Action item:
From the first line of the entries down to the line with "The width and height of the screenshot is (329, 149).", write out every line exactly; that last line counts, but pictures do not.

Data for review:
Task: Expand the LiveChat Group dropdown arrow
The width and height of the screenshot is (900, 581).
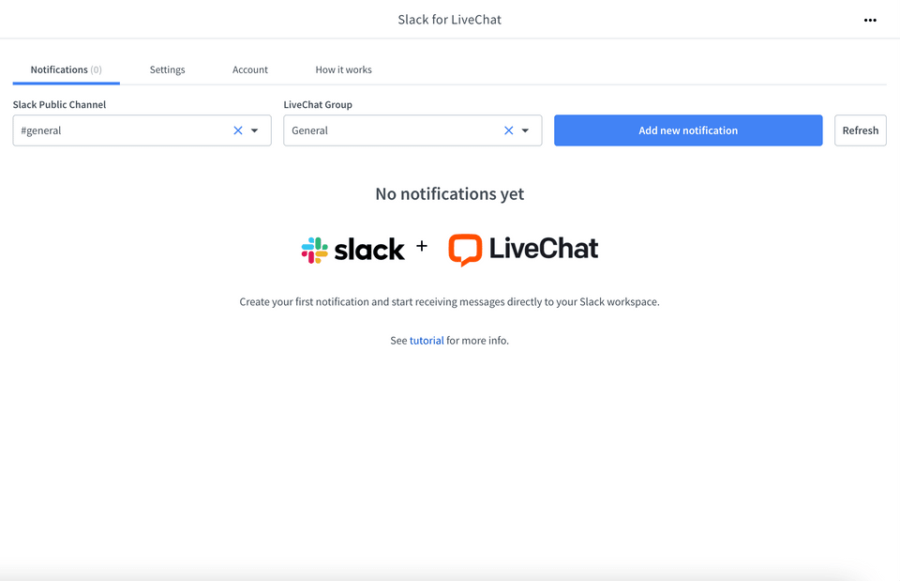Action: [525, 130]
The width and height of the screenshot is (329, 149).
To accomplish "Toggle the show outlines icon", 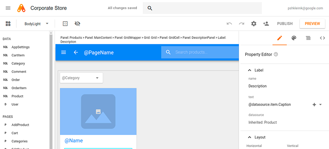I will [65, 24].
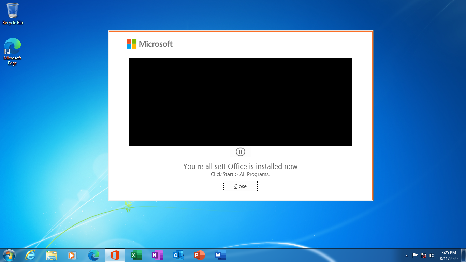Viewport: 466px width, 262px height.
Task: Open Excel from the taskbar
Action: [x=136, y=255]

Answer to this task:
Task: Expand the LiveChat Group dropdown arrow
The width and height of the screenshot is (900, 581).
Action: [525, 130]
The width and height of the screenshot is (329, 149).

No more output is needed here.